Hasso-Plattner-Institut
Prof. Dr. Felix Naumann
 

Advanced Topic Modeling

Lecturer: Dr. Ralf Krestel

Description

Topic modeling is a probabilistic approach to text mining. Large document collections are analyzed to identify latent (hidden) topics. The most popular topic model is latent Dirichlet allocation (LDA). This algorithm is based on a generative view of the writing process of documents which it tries to reverse engineer: "An author decides to write a document about the olympics in Rio. She picks the topics 'sports' and 'brazil'. Then for each word she wants to write she picks a word from one of the two topics." LDA only sees the final documents and has to estimate what these underlying topics are and how they look. There are many extensions and adaptions of the basic LDA method. We will focus on two of the four advanced topic models:

  • Labeled LDA (paper)
  • Author-topic model (paper)
  • Dynamic topic model (paper)
  • Hierarchical topic model (paper)

These models heavily rely on methods from probability theory and statistics. Prior knowledge is not required but certainly helpful. If you start sweating when seeing a math formula, this is not the right seminar for you. If you are curious and motivated to understand these models then this seminar is great. WARNING: Depending on your background you might have to do a lot of reading and thinking...
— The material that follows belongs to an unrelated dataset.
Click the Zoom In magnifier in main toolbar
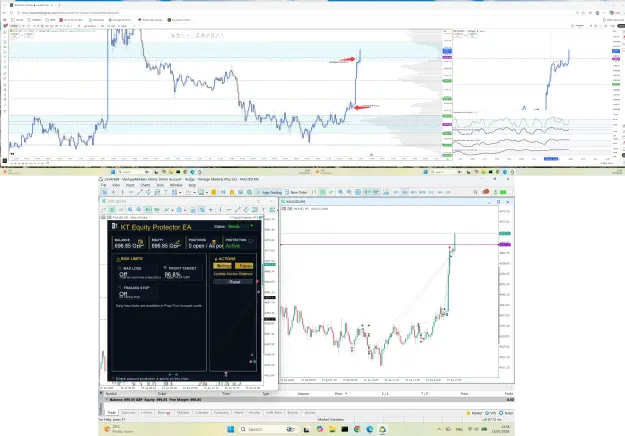Screen dimensions: 625x436 pos(340,192)
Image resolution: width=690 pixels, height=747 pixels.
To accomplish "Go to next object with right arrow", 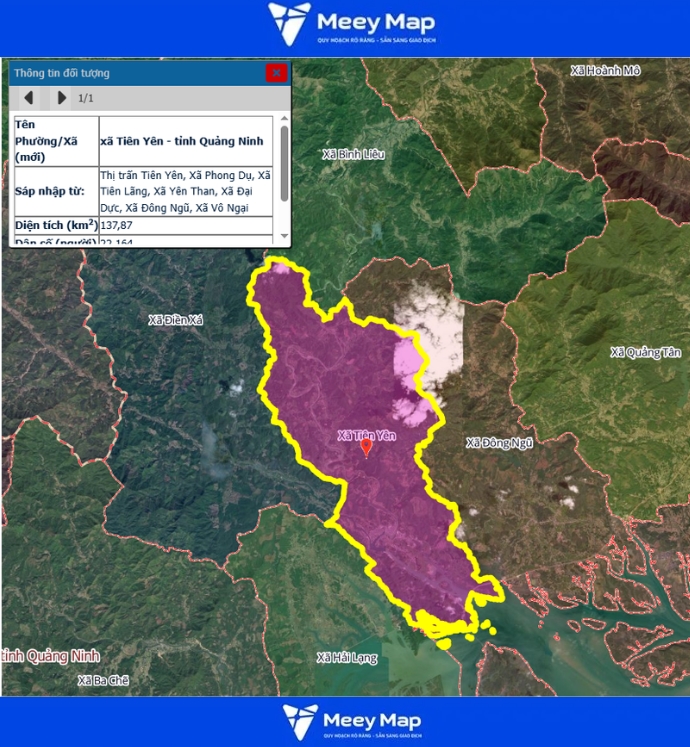I will pyautogui.click(x=61, y=98).
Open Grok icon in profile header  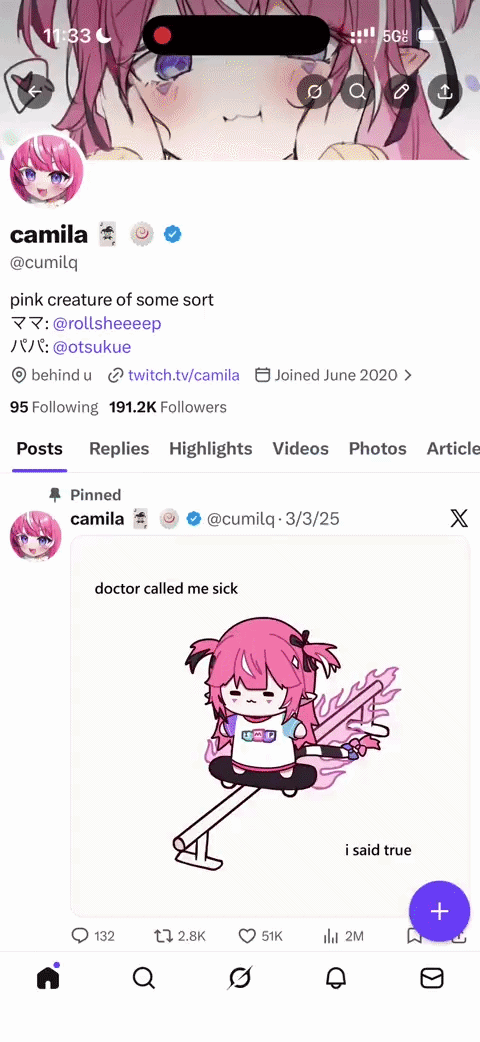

In this seminar, each student will present one topic modeling paper in a 30-minutes talk followed by 30 minutes of discussion. We will start with two groups of students implementing latent Dirichlet Allocation using

  • Collapsed Gibbs sampling (paper) and
  • Variational Bayes (paper).

Then we will split up the two groups into teams of two and each team will work on one advanced topic model (presentation+implementation). At the end of the semester, each team's implemented topic model will be used modeling a dataset of US patents. Finally, each team has to hand in a written summary report (5 pages; two column style) of their topic. Active participation in all discussions is mandatory. If all goes well, we plan to compile a scientific paper of the reports and submit it to a conference or workshop. Depending on the success of this seminar we will offer a Master's project or Master's thesis topic in the following semester based on this seminar...

This seminar is limited to 8 participants. If more apply we will pick randomly.

The grade will consist of

  • 25% Presentation of Paper
  • 25% Active Participation
  • 50% Project Report

The seminar usually takes place Tuesdays at 11:00 in D-E 9/10.

Schedule

Date |Topic | Presenter    
12.4.16|Introduction | Ralf Krestel    
18.4.16|13:00 Deadline for Registration via E-mail (15:00 Notification) |    
19.4.16|Initial Meeting| Ralf Krestel    
26.4.16| Optional Meetings |    
3.5.16| Meeting Gibbs Group (45min) and Bayes Group (45min) |    
10.5.16| No Meeting |    
17.5.16| Two presentations Gibbs and Bayes | Teams    
24.5.16| Comparing Gibbs and Bayes Code, New Teams | Ralf Krestel    
31.5.16| Optional Meeting |    
7.6.16| No Meeting |    
14.6.16 | Individual Meetings |    
21.6.16 | Two presentations | Teams    
28.6.16 | No Meeting |    
5.7.16 | Comparing Code and Discussing Experiments | Ralf Krestel    
12.7.16 | No Meeting |    
21.7.16 | Discussing Results | Teams    
31.8.16 |Report Deadline|